| WORK REQUIRED |
Repeat everything from the line containing "This screenshot has" down to the end of the lines below, both ends included, without the pictures.

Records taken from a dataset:
------------------------------
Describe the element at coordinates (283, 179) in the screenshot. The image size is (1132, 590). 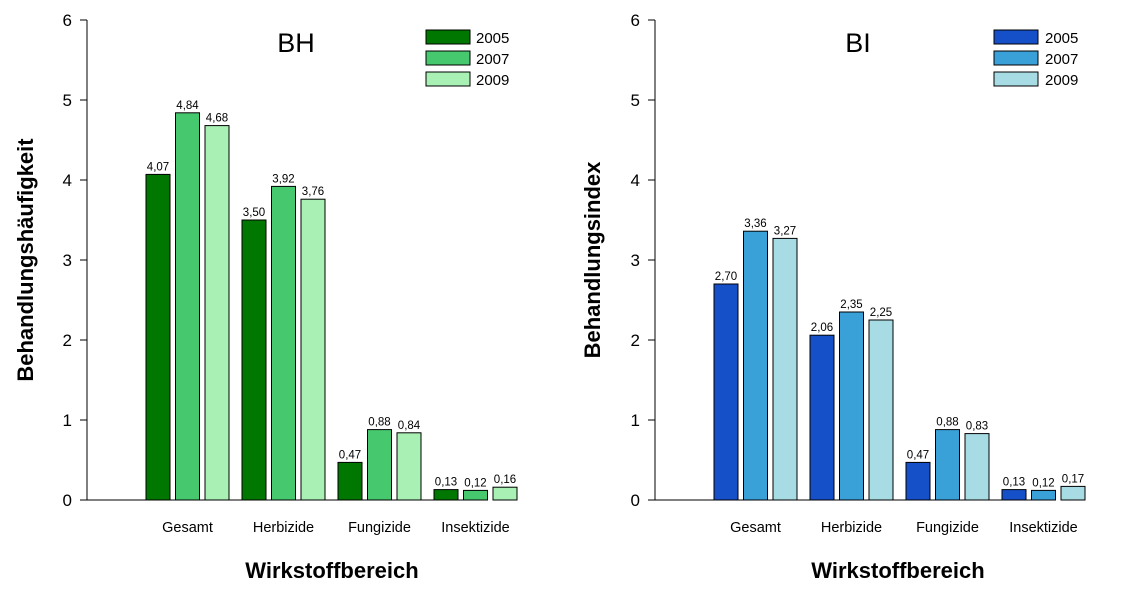
I see `bar-value-label: 3,92` at that location.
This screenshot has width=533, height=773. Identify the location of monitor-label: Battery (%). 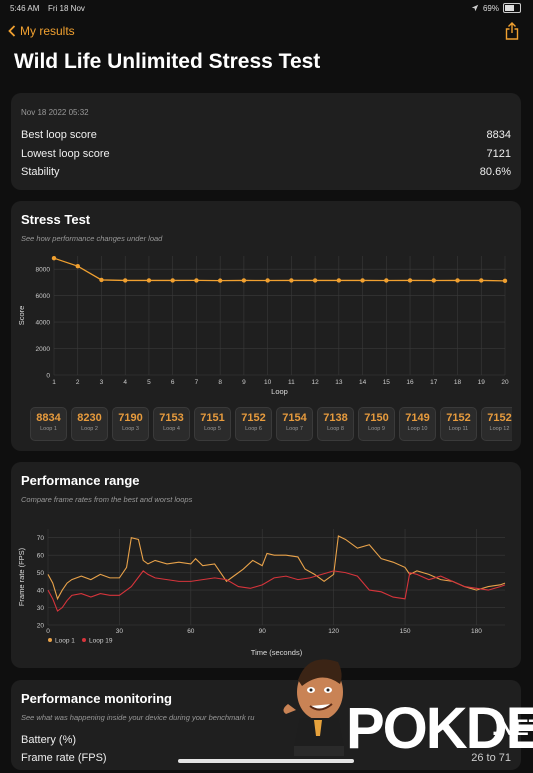
(49, 740).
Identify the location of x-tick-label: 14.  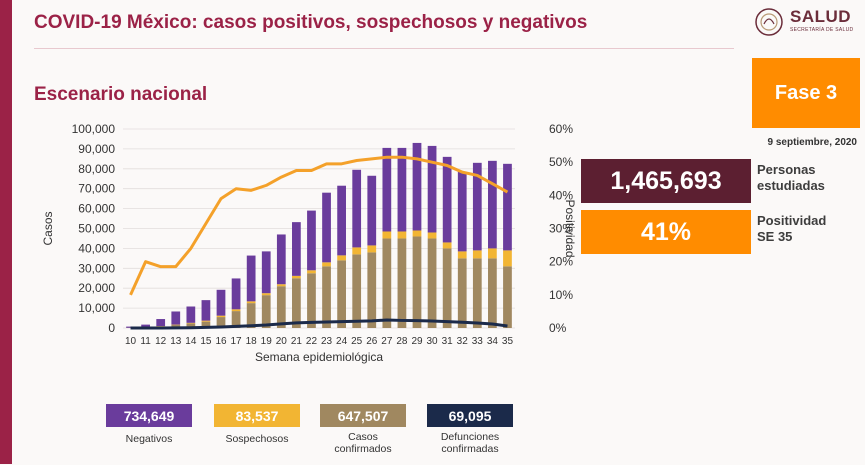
------------------------------
| OUTPUT |
This screenshot has width=533, height=773. Identify the location of monitor-label: Battery (%). 
(49, 740).
Identify the location of x-tick-label: 14.  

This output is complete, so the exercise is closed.